我有3个选择字段。现在基于第一个,我需要选择第二个和第三个。但问题是我需要第二字段值作为SQL查询第三字段的where条件。我可以在第一个字段的基础上选择第二个和第三个值,但不能在第二个字段的基础上放置条件。
为了更加清晰,下面是我的PHP代码。
<div class="form-row">
<div class="form-group col-md-4">
<label>Employee Code*</label>
<?php
$sql = "select * from issue where status like '%not%' ";
$stmt = $conn->prepare ( $sql );
$result = $stmt->execute();
// $row = $stmt->fetch ( PDO::FETCH_ASSOC );
echo '<select class="custom-select form-control"

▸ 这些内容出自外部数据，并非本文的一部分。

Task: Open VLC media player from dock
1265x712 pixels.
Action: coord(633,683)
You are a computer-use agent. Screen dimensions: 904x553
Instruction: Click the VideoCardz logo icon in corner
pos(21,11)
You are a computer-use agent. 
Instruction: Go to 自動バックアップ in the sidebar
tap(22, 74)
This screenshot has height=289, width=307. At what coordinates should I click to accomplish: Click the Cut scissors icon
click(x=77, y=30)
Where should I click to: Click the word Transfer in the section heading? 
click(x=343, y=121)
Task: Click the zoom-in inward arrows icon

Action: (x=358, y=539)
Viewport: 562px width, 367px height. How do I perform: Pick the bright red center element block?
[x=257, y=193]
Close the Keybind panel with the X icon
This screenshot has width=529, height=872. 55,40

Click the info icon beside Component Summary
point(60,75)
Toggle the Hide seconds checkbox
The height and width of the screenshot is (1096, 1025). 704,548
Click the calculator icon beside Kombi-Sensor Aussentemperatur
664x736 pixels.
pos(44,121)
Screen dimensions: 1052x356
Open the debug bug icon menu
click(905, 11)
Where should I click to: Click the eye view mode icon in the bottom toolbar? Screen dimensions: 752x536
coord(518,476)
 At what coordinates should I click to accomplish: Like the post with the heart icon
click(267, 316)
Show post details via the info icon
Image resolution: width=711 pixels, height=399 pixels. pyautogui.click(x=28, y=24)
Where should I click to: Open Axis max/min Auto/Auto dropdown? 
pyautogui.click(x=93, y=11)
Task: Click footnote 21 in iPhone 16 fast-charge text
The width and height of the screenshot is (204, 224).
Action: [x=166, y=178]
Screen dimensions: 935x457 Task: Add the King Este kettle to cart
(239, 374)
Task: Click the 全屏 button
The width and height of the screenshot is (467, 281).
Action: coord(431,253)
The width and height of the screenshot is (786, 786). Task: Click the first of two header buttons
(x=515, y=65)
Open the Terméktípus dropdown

name="employeecode"id="employeecode"onChange="getin(this.value),geti(this.value),getinfoa(this.value)" required>';
echo '<option value="">'.'</option>';
foreach($stmt as $row){
echo '<option value ="'.$row['employeecode'].'">'.$row['employeecode'].'</option>';
}
echo '</select>';
?>
</div>
<div class="form-group col-md-4 ">
<label>Employee Name*</label>
<input class="form-control" placeholder="Employee Name" name="employeename" type="text" id="employeename" required>
<div class="invalid-feedback">This field is requires</div>
</div>
</div>
<div class="form-row">
<div class="form-group col-md-4">
<label>Category*</label>
<select class="custom-select form-control" name="cat" id="cat" onChange="info(this.value)"required>
</select>
</div>
<div class="form-group col-md-4">
<label>Issue No.*</label>
<select class="custom-select form-control" name="issue_id" id="issue_id" onChange="getinfo(this.value)" required>
</select>
</div>
</div>
现在,当我选择员工代码时,它将自动填充类别和发行编号。但是现在,我还想将类别值传递给发行编号,以使发行编号不会基于员工代码和类别。
下面是脚本代码:
<script>
function geti(employeecode){
var employeecode = $('#employeecode').val();
//alert(employeecode);
$.ajax({
url:'populate_subcategory.php',
type:"POST",
data:"name="+employeecode+"&type=employeecode",
cache: false,
dataType: 'json',
success: function(response){
$('#cat').empty();
$('#cat').append("<option></option>")
for (var i = 0; i < response.length; i++) {
//alert(response);
$("#cat").append('<option value=' + response[i] + '>' + response[i] +'</option>');
}
}
});
}
function getinfoa(employeecode){
var employeecode = $('#employeecode').val();
//alert(employeecode);
$.ajax({
url:'subcategory.php',
type:"POST",
data:"name="+employeecode+"&type=employeecode",
cache: false,
dataType: 'json',
success: function(response){
$('#issue_id').empty();
$('#issue_id').append("<option></option>")
for (var i = 0; i < response.length; i++) {
//alert(response);
$("#issue_id").append('<option value=' + response[i] + '>' +
response[i] +'</option>');
}
}
});
}
</script>
脚本的PHP文件:
<?php
if($type=='employeecode')// for category
{
$name=($_POST['name']);
$data = array();
$sql = "select * from issue where status like '%Not%' and employeecode = '$name' ";
$stmt = $conn->prepare ( $sql );
$result=$stmt->execute();
foreach($stmt as $row){
array_push($data, $row['cat']);
}
echo json_encode($data);
}
if($type=='employeecode')// for issue No
{
$name=($_POST['name']);
$data = array();
$sql = "select * from issue where status like '%Not%' and employeecode =
'$name'";
$stmt = $conn->prepare ( $sql );
$result=$stmt->execute();
foreach($stmt as $row){
array_push($data, $row['issue_id']);
}
echo json_encode($data);
}
?>
现在,我要使用SQL查询问题编号,例如:
$sql = "SELECT * FROM issue WHERE status LIKE '%Not%' AND employeecode =
'$name' AND cat='category selected'";
请帮助我理解相同的内容。
答案 0 :(得分:0)
您需要使用Ajax来做到这一点。
使用三个选择字段。
基于第一个选定值,对第二个,第三个选择选项字段调用Ajax。